步骤三：制备鸭肝炎病毒多聚蛋白抗原密集区域DHAV-MAg基因重组蛋白：将重组表达载体pGEX-4T-1/DHAV-MAg转化到Ecoli.BL21表达宿主菌中，筛选，将筛选后的含重组表达载体pGEX-4T-1/DHAV-MAg的菌株经培养诱导表达得到鸭肝炎病毒多聚蛋白抗原密集区域DHAV-MAg基因重组蛋白粗品；将重组蛋白粗品鉴定、纯化后，得到纯化的鸭肝炎病毒多聚蛋白抗原密集区域DHAV-MAg基因重组蛋白。

3.根据权利要求2所述的一种鸭肝炎病毒多聚蛋白抗原密集区域DHAV-MAg基因重组蛋白的制备方法，其特征在于，所述特异性引物为：

上游引物P1：5’GGATCCACAACTACACAGACAATACT3’，

下游引物P2：5’CTCGAGGCCTAACACAATGACACAGAT3’。

4.根据权利要求2所述的一种鸭肝炎病毒多聚蛋白抗原密集区域DHAV-MAg基因重组蛋白的制备方法，其特征在于，所述步骤一中分析确定的方法为：对鸭肝炎病毒多聚蛋白进行生物信息学分析，选择抗原区域密集的多聚蛋白区域为DHAV-MAg基因。

5.根据权利要求2所述的一种鸭肝炎病毒多聚蛋白抗原密集区域DHAV-MAg基因重组蛋白的制备方法，其特征在于，所述步骤二中鸭肝炎病毒多聚蛋白抗原密集区域DHAV-MAg基因DNA片段进行T克隆的方法为：将所述步骤一获得的鸭肝炎病毒多聚蛋白抗原密集区域DHAV-MAg基因DNA片段进行纯化回收，纯化产物末端加A，与pMD18-T载体连接得到连接产物，将所述连接产物转化至感受态细胞，菌液PCR筛选阳性克隆，将得到的pMD18-T/DHAV-MAg进行酶切鉴定。
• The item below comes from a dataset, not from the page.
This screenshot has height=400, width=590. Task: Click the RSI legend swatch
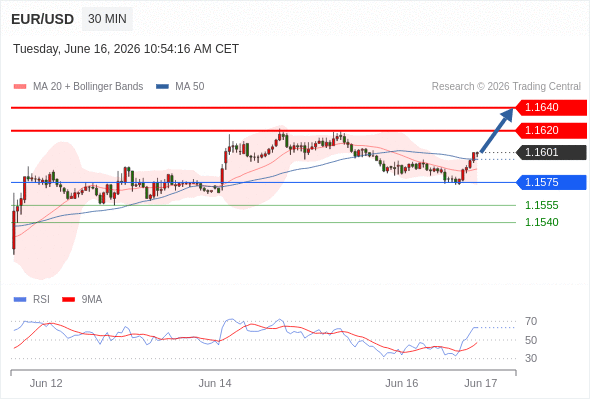20,300
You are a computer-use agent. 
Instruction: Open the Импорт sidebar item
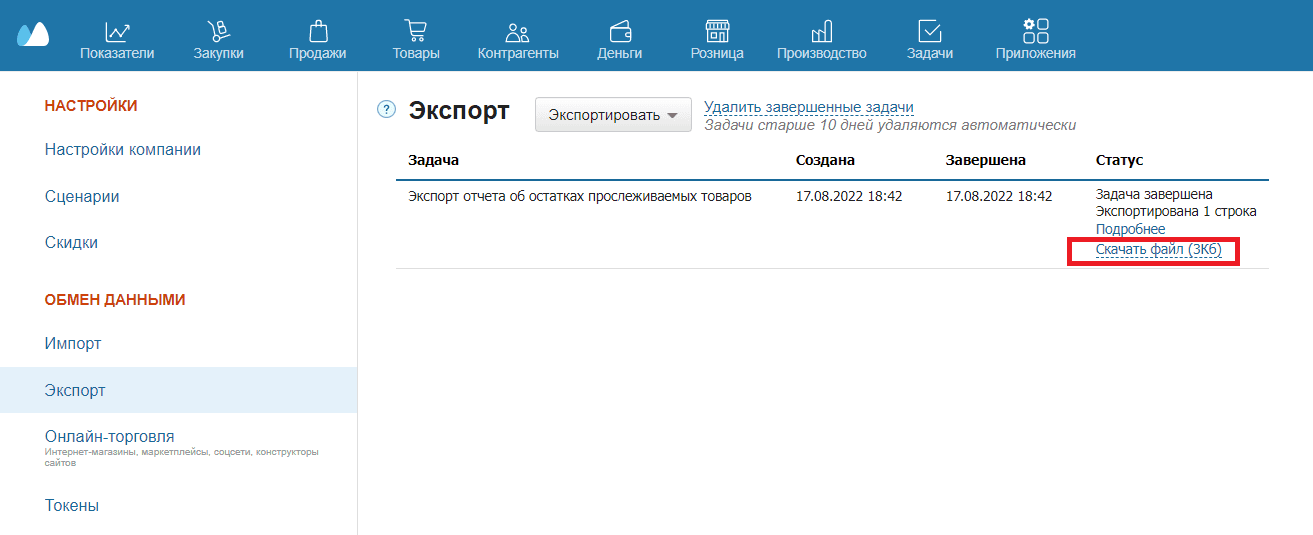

6.根据权利要求2所述的一种鸭肝炎病毒多聚蛋白抗原密集区域DHAV-MAg基因重组蛋白的制备方法，其特征在于，所述步骤二中的连接反应体系为，带有粘性末端的鸭肝炎病毒多聚蛋白抗原密集区域DHAV-MAg基因DNA片段5.5μl，表达载体pGEX-4T-12μl，2×T₄DNALigaseMix7.5μl。瞬离，混匀，16℃连接过夜。
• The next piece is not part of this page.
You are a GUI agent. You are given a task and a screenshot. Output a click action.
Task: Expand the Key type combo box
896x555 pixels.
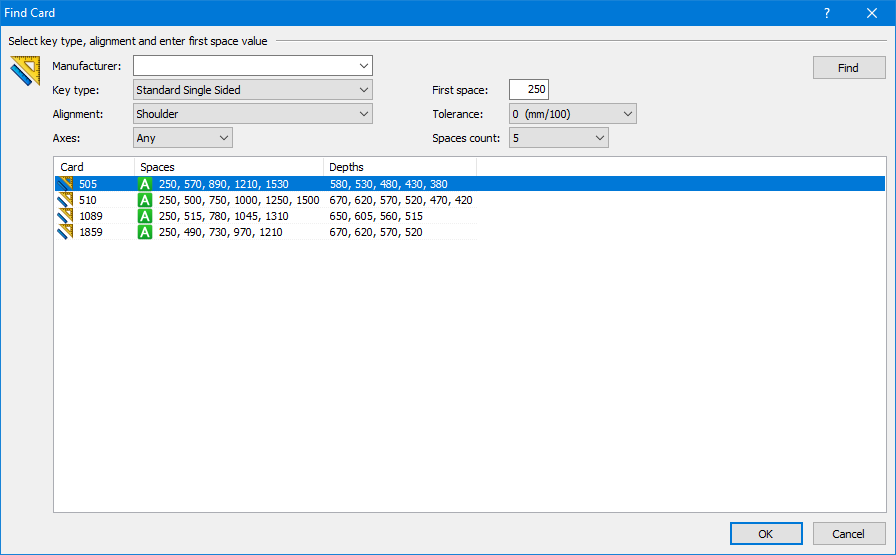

7.根据权利要求2所述的一种鸭肝炎病毒多聚蛋白抗原密集区域DHAV-MAg基因重组蛋白的制备方法，其特征在于，所述鸭肝炎病毒多聚蛋白抗原密集区域DHAV-MAg基因重组蛋白的诱导表达条件为：将重组表达载体pGEX-4T-1/DHAV-MAg转化到宿主菌BL21中，0.4mmol/LIPTG、37℃诱导12h；所述步骤三中纯化方法为切胶纯化。

8.权利要求1所述的鸭肝炎病毒多聚蛋白抗原密集区域DHAV-MAg基因重组蛋白应用于作为检测鸭病毒性肝炎抗体的检测试剂。